"So, what doesn't kill me doesn't kill me..." Diana in "Another Day," Next To Normal original Broadway soundtrack
"I created the sound of madness/wrote the book on pain/somehow I'm still here to explain/that the darkest hour never comes in the night..." Shinedown, "The Sound of Madness"
What the fuck was I thinking, attending my friends' sons' britot [ritual circumcisions] one month to the day after I was wheeled into an operating room and had the remains of my first, and only, pregnancy extracted from my body? I wasn't thinking.
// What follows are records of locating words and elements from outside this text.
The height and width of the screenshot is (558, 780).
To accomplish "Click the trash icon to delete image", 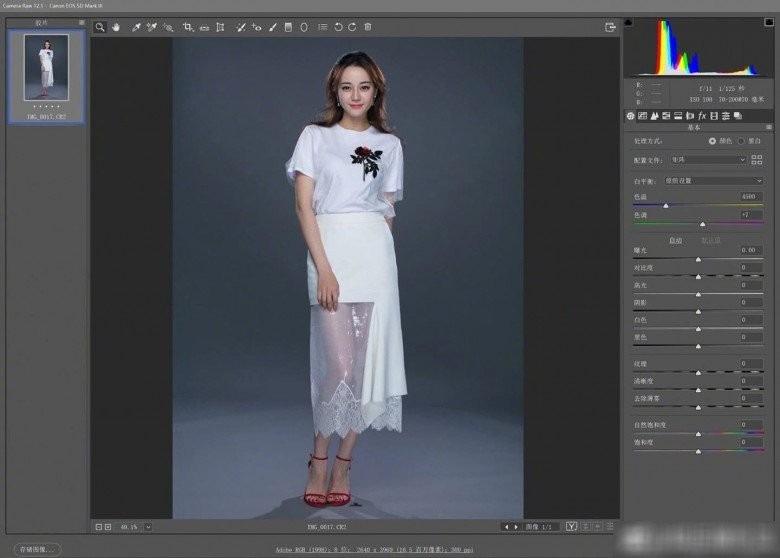I will click(368, 27).
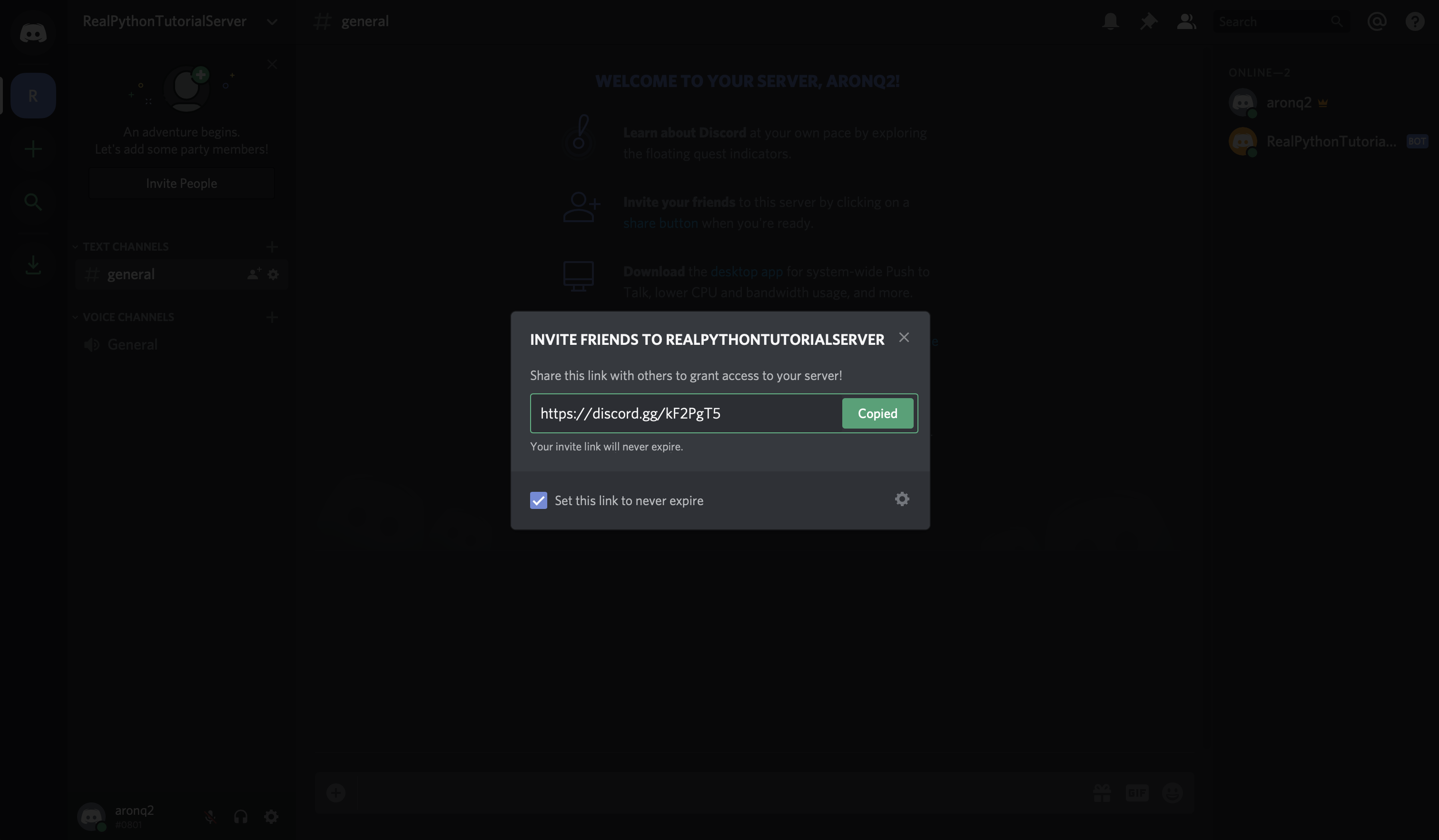The image size is (1439, 840).
Task: Expand the VOICE CHANNELS section
Action: point(74,317)
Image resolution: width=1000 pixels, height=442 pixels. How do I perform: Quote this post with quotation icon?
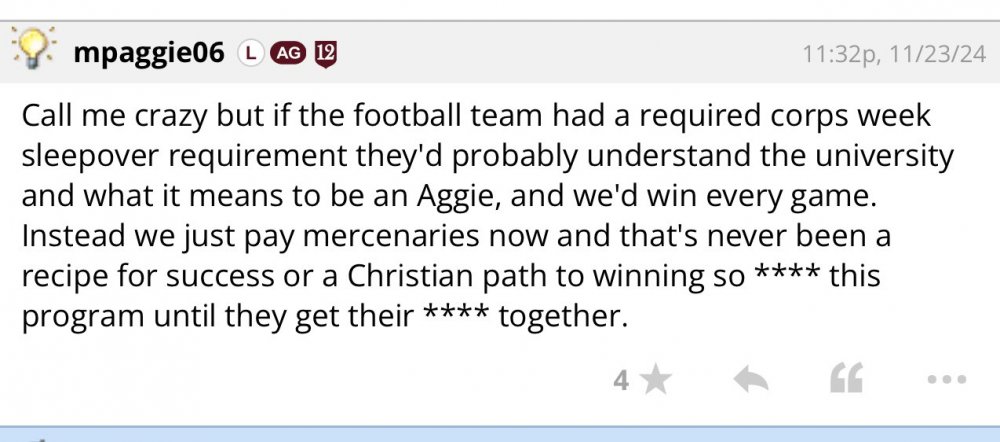click(x=846, y=380)
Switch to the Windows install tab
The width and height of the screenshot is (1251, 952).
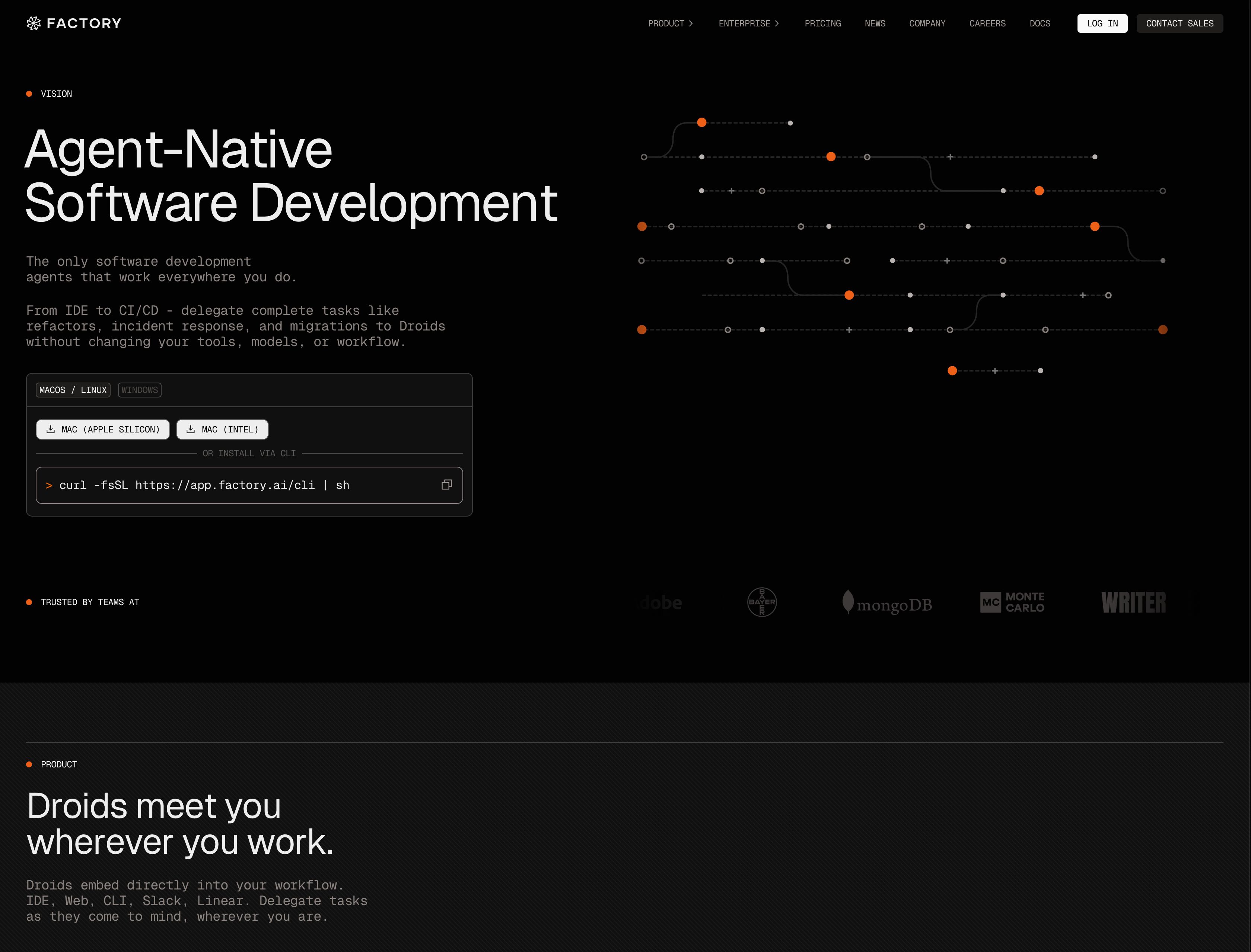click(140, 390)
If anything, I was just feeling, and feeling good. Feeling, dare I say, invincible. I have been put through a crucible the past eight weeks. Losing my father tragically and surprisingly. The shock and indescribable excitement of learning I was expecting one week after we buried my father in the ground. My husband presenting with dramatic and scary medical symptoms with no obvious cause. Heartache caused by my father's handling of his estate, which by the way, I'm executing. Finding out at 9 weeks that the baby ceased to grow past week 6. Waiting around to miscarry. Not miscarrying. Listening to the obstetrician's gruesome description of a D&C, then being wheeled later that day into an operating room. The incredulity I felt when the administrator who checked me into the hospital asked me if I was ok, even though the reason for my admission was printed on the stack of forms in front of her. "I am anything but ok," I answered.
I never thought about how I'd react in the situation I found myself in this May. I wanted to curl into a ball. Instead, I've opted to pour every ounce of energy I have into healing myself physically, mentally, and spiritually, so God willing, one day I can try to be a mom again. For me, this means treating my physical therapy like my life depends on it, because it does. It means upping my meditation past my comfort zone. It means getting back into a yoga practice, and doing challenging cardio workouts to boost my mood and sate my anxiety. Most importantly, it means working through my physical pain through all of this.
Much to my surprise, the result of going through the crucible is that I feel friggin' amazing. It is exhilirating, in a way, to walk through the seventh layer of hell and come out the other side, burned but not broken. After avoiding most things pertaining to babies or small children for four weeks, I started testing myself. Can I look at a pregnant woman's belly and not feel a pit in my own? Check. Can I enjoy Shabbat dinner with my friends' darling toddler? Check. Can I hold an infant without my heart breaking? Check. All of this, to me, meant that of course I'd go to my dear friends' twins' britot. I was thrilled for them, and wanted to celebrate the miracle of their sons. I also wanted to catch up with dear old friends I don't get to see often enough. I'm sure somewhere in my intellect I thought, "This might be hard," but that was drowned out by feeling good. By feeling invincible. But, the problem with invincibility is that you're not invincible.
Everything started off just fine at the celebration. I have a rough time at these things anyway, because religious obligation aside, I'm not totally copacetic with circumcision, which is why I only attend the britot of close friends' children (usually a whole religious community is invited to these things). At no point did anything set me off or trigger me. A feeling of darkness just gradually crept in. I tried mindfulness to distract myself, to no avail. Almost instinctively, I sought out my husband, David, my comforter in chief. When he held me close to him, wiping tears from his own eyes, my walls came tumbling down. The atmosphere became oppressive; all I saw and heard were babies, and missing my own. After the ceremony, I knew I had to bolt. I gathered myself to wish the new parents a final "mazel tov," and planned to discretely make my exit. Then I knew, if I opened my mouth to say those words, a wail would escape me. I made the choice -- against all my schooling in Southern manners -- to leave without saying goodbye, and to not run cry on a friend's shoulder, which would've put the focus on me and not on the celebration and the celebrants. David held me while I sobbed in the stairwell, and then I made my way to the gym, sobbing all the while on the bus. I almost asked for a Xanax, but then remembered, "That doesn't help a broken heart."
I had a killer workout. I poured out all my grief, sorrow, and anger on that cardio machine, and I became one of those gym rats I admired but never come close to: someone who sweats through their clothes. I was soaking wet and heaving, but calmer. Somewhere, in that workout, I stopped chiding myself for being so foolish to try and go to that bris. I let admiration fill its place -- I tried to do something positive, with the best of intentions. Instead of viewing it as a moral failing that I couldn't stay the whole time, I just worked on accepting it as what was. I felt compassion for what I've been through instead of remorse for this perceived failing.
I've gained insight that your stuff will grab you when you least expect it, so you just run with it and make it work. Truly, the darkest hour never comes in the night.